バスストップ(2)

(前回の続きになります)

クレーマー乗客:「これじゃあ、47分の電車に間に合わないよな!!」

3回繰り返して、どこかの席に座りました。

確かに雨ということもあり、バスは5分ほど遅れていたと思います。

でも、台風の日に遅延は仕方のないこと。運転手に非はありません。

どうしてもその電車に乗る必要があるのなら、もう一本前のバスに乗るなり、他の方法があったはず。しかも、夕方の時間帯ですよ。電車なんて数分ごとに発着するのに。

まあ、単なる憂さ晴らしだったのでしょう。いわゆる”カスハラ”の現場に遭遇した瞬間でした。とはいえ、あまりにも理不尽なので、運転手が気の毒に思えました。

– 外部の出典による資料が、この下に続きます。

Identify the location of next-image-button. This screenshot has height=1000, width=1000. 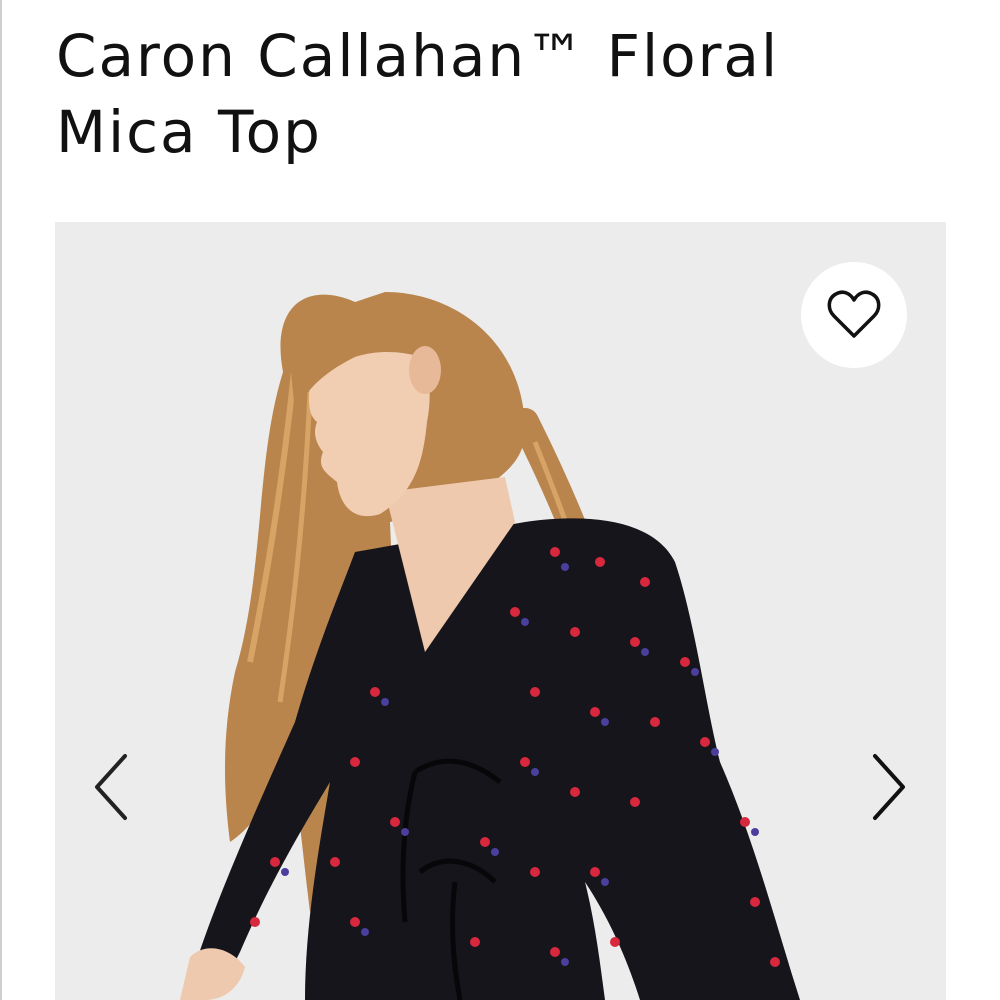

言うまでもなく、バスの中は一転してどんよりした空気感に。みんな無言になってしまいました。私にとって、せっかくのムーバス初乗車なのに。あ~やれやれ。

私が気がかりだったのは、このバスの運転手が間違いなく強いストレスを抱えながら運転しているはずだということ。

「ブチ切れて、いきなりアクセル全開で暴走したらどうしよう?」

そんな心配は杞憂でした。運転手は淡々と仕事を遂行してました。そこはやはりプロフェッショナル。

そんな中、次のバス停の案内が流れました。

「次は~、花の通学路~、花の通学路~♪」

思わず、電光掲示板を二度見。

なんという衝撃的なネーミング。近くに亜細亜大学があるので、それに因んでいるのかしら?

いずれにせよ、私の中でさっきまでの緊迫ムードが一気に崩れ始めました。

例えるならば、ボクシングの試合前に選手同士がにらみ合っている中、両者の間をいきなり「エリマキトカゲ」が走り抜けていったような感覚とでも言えば、雰囲気が伝わるでしょうか?(伝わるわけねーだろ!)

バスを降りた時の私は、不自然な爽快感に包まれていました。